- _Your instructions_
Pull each line containing "computer" from the data.
________
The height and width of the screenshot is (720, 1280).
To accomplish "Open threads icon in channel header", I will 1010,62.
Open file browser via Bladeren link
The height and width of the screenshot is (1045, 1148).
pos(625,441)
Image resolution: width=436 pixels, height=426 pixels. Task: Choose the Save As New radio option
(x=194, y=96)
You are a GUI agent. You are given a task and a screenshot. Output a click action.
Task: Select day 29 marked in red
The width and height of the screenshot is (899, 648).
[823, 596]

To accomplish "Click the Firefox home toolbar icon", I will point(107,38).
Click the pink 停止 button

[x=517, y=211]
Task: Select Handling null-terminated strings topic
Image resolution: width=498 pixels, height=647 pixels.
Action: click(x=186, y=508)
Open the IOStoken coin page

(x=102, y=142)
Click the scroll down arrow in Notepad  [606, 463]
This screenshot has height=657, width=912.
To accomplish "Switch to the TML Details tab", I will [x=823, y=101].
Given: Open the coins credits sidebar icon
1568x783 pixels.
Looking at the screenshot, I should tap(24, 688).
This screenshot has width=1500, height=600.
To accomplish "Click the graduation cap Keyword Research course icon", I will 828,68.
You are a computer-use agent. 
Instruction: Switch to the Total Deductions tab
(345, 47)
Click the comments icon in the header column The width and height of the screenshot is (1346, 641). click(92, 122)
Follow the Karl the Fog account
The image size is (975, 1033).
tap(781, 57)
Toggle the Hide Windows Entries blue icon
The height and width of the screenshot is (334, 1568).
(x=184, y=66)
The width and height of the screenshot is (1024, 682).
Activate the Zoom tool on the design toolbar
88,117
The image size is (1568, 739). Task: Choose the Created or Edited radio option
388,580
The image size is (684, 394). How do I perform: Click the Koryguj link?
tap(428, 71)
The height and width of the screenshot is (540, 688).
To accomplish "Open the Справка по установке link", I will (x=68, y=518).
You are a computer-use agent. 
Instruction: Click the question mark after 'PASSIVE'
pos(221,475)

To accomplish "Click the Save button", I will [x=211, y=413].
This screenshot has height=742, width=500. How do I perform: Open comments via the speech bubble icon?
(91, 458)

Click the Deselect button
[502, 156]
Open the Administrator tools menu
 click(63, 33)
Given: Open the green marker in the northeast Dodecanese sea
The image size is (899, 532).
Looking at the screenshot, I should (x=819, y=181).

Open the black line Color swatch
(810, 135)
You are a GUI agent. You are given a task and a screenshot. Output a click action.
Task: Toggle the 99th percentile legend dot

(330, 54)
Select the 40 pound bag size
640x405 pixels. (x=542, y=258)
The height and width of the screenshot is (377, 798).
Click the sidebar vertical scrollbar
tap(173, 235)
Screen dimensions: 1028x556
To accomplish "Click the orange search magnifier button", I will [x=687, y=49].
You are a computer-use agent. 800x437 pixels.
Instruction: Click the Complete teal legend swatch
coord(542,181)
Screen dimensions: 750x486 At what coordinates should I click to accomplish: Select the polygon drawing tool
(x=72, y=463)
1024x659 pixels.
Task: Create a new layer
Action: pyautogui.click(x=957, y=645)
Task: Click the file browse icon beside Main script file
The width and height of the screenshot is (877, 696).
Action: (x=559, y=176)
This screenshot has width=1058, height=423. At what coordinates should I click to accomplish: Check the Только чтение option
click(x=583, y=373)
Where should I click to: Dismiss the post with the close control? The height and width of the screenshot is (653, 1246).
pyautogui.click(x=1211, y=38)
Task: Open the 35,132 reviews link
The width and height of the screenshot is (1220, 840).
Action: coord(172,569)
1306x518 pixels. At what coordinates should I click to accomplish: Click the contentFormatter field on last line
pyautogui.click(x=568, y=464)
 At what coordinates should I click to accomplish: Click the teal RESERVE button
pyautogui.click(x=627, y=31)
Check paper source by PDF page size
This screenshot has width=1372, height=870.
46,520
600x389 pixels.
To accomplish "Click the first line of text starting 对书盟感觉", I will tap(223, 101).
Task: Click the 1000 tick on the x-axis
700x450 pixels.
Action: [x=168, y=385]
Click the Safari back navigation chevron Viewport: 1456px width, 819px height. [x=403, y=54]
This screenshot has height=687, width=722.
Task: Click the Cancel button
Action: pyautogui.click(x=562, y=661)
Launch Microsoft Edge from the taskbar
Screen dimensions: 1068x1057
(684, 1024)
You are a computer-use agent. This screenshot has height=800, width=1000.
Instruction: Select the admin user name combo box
________
- _Completed task_
You are a computer-use agent. 
You are a computer-use agent. 
You are a computer-use agent. 800x437 pixels.
You are a computer-use agent. This screenshot has height=800, width=1000.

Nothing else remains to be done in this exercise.